Mi primo Héctor, sin embargo, me convida cada 28 de diciembre al mostrador de la cantina municipal donde se destrozó la aorta de un balazo, acosado por alcoholes y culpas.
Diego del Rosario, un amigo querido de la primera juventud, pasa una vez al año por mis sueños y lleva siempre en la mano derecha el Colt que disparó contra su cabeza de poeta.
Con menos frecuencia, difusa, sin cara a estas alturas, desciende todavía envuelta en fuego desde el segundo piso, la señora Francisca porque perdió el amor.
Más allá de esos asaltos, en otra distancia sin determinar, moran los escritores y poetas que se suicidaron. Difíciles, misteriosos, oscuros y embozados.
Ellos hicieron enterrar su carne y, al mismo tiempo, sepultaron vidas, emociones, advertencias, fiebres y agonías.
Cuando se lanzaron a un río o saltaron por la ventana. Cuando se apuntaron al pecho o a la sien con el círculo negro del cañón de un revólver o se tomaron un pomo de barbitúricos y otros venenos.

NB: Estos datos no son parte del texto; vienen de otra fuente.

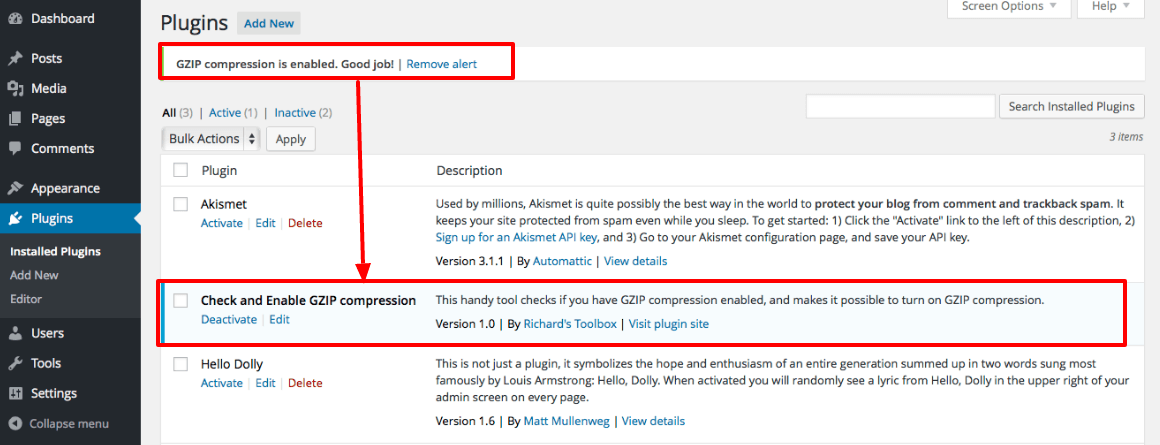Click the Dashboard gauge icon in sidebar

tap(15, 18)
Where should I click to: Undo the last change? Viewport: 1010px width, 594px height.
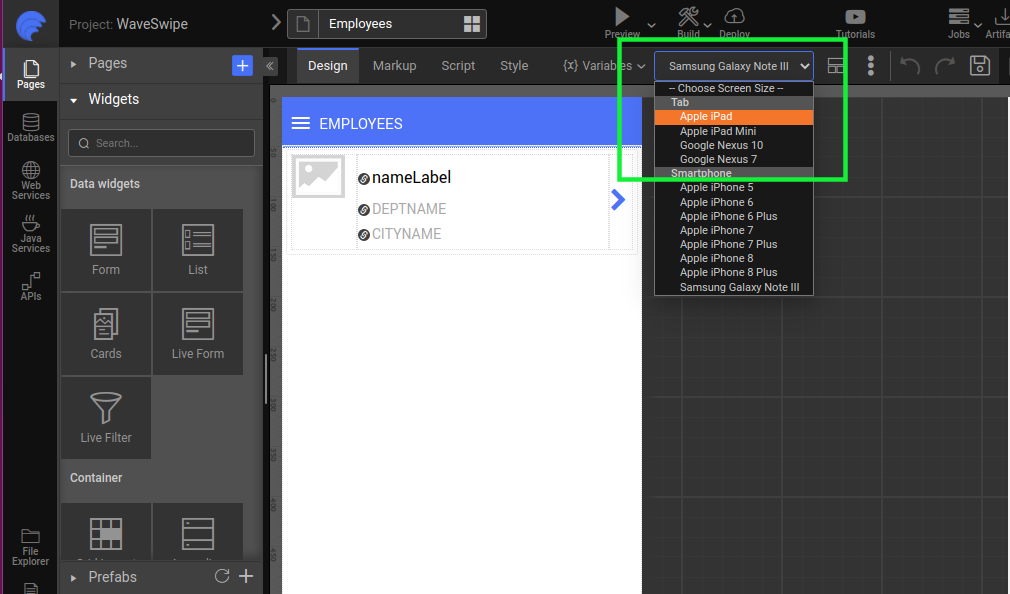click(x=909, y=65)
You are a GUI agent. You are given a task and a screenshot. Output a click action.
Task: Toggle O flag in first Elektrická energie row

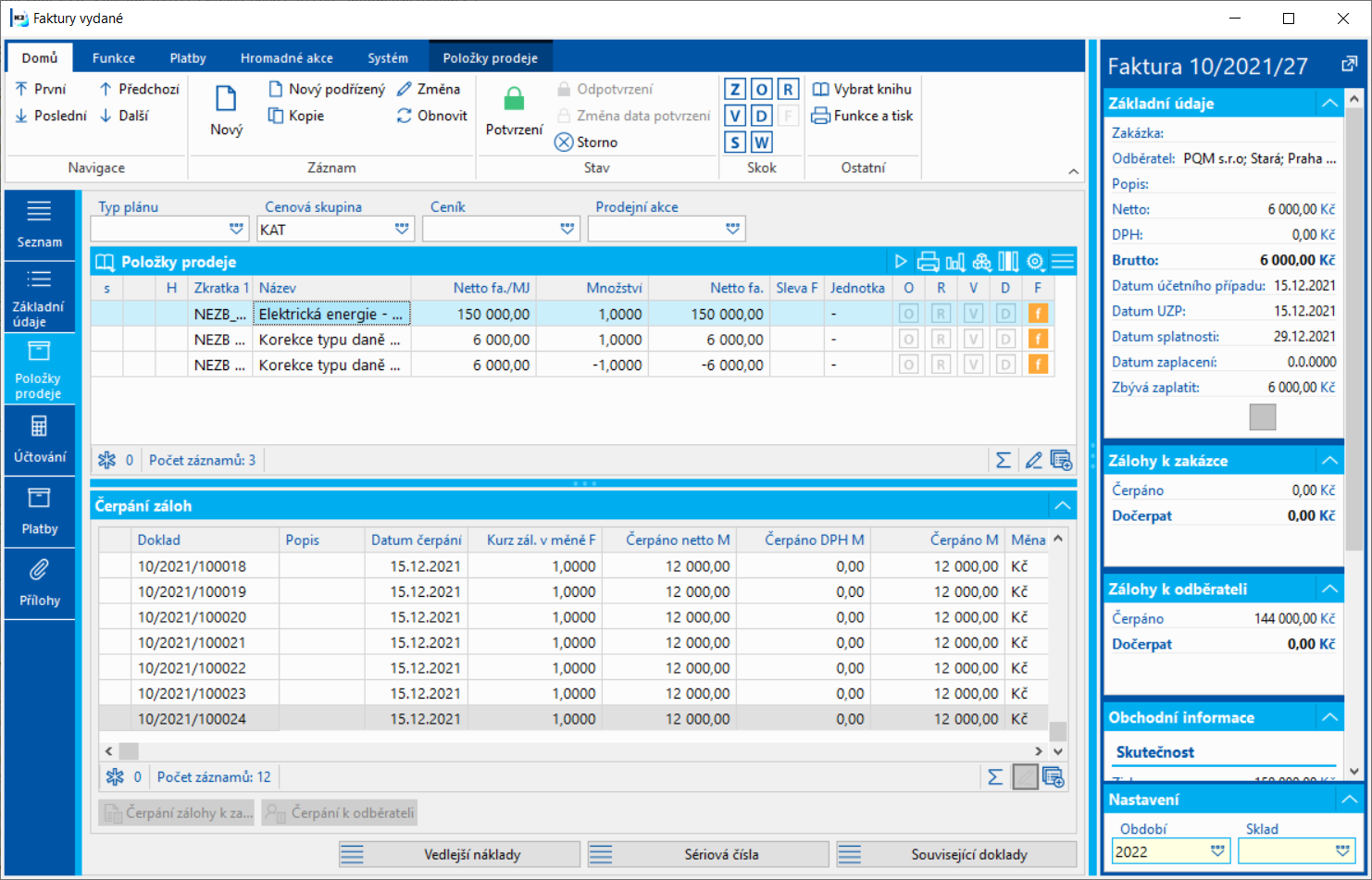[908, 314]
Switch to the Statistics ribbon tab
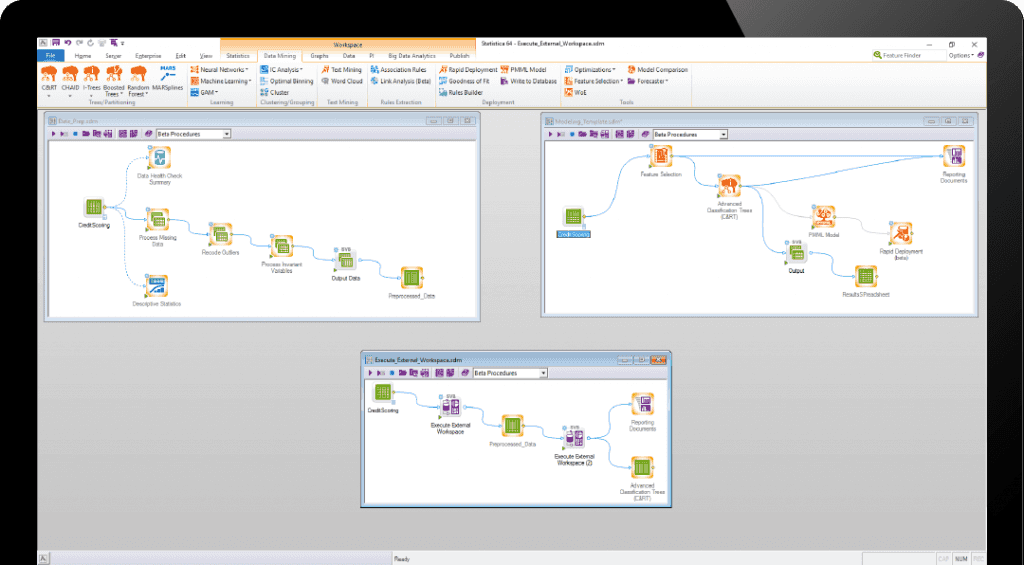 (x=238, y=56)
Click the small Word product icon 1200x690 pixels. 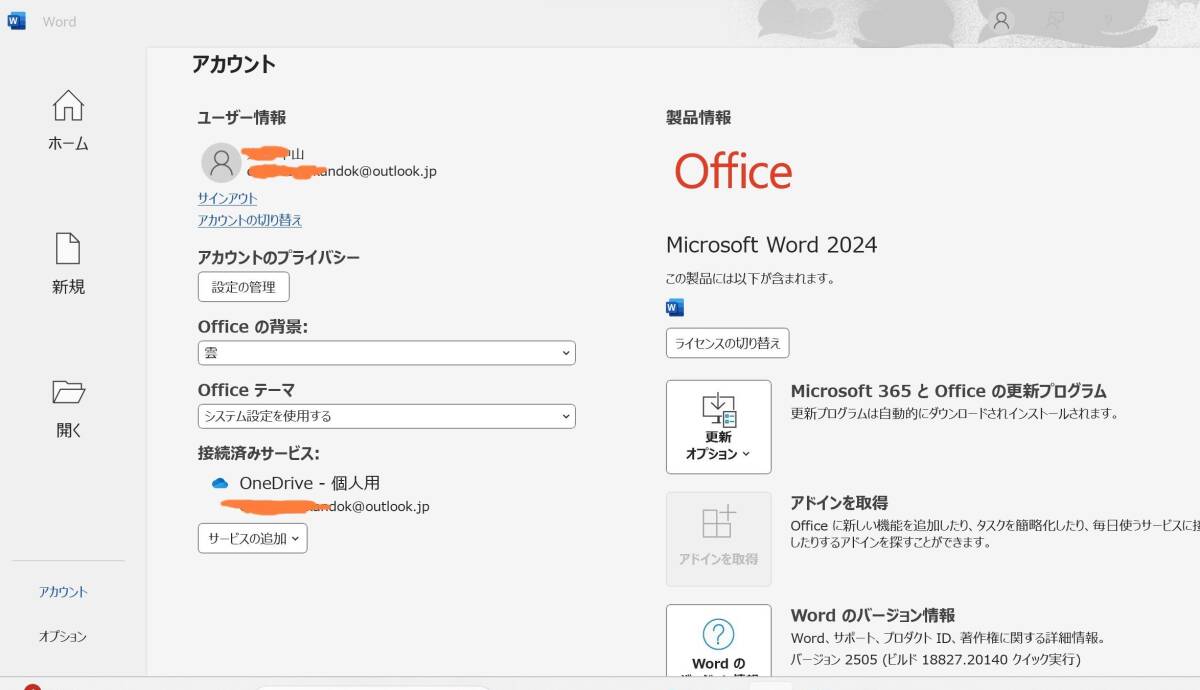point(675,307)
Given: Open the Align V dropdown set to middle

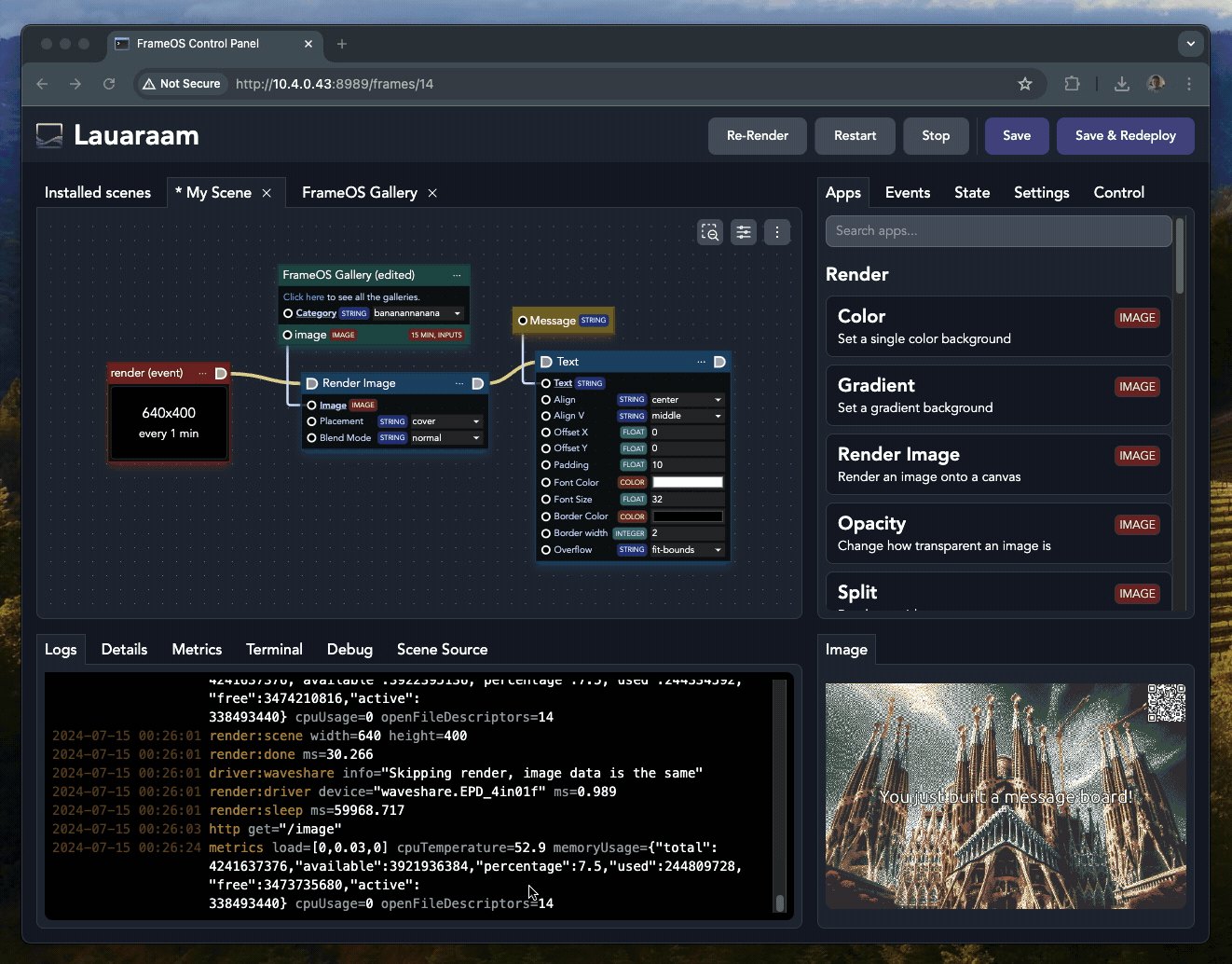Looking at the screenshot, I should [x=686, y=416].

Cuando se alzaron con una soga en un árbol o en una viga, exterminaban mundos y pueblos.
¿El suicidio de Raúl Hernández Novás apagó sólo la existencia de Raúl Hernández Novás?
La muerte es una máquina devastadora. Nos arrebata de pronto la presencia de alguien cálido y cercano. Querido y admirado a lo lejos y nos priva de la maravillosa ilusión que se vive en las constelaciones verídicas de la creación.
La nómina negra no se detiene. En Cuba, en los últimos tiempos, por lo menos otros dos escritores eligieron el suicidio.
Así se fue también —en la plenitud de su fuerza y su talento— Ángel Escobar. Poderoso en la prosa y en la poesía. Diverso, hondo, vecino del delirio.
Teo Espinosa se marchó silencioso y conspicuo. Dormido entre sus libros de consultas, solitario, minucioso como era en vida con sus cuentos y con los textos que se le llevaban a revisar.
Ya eso lo vio Teo, decía uno, y el sujeto devolvía enseguida el original.
No hay nadie más que recordar por el momento. Aquí comienza otra vez el olvido.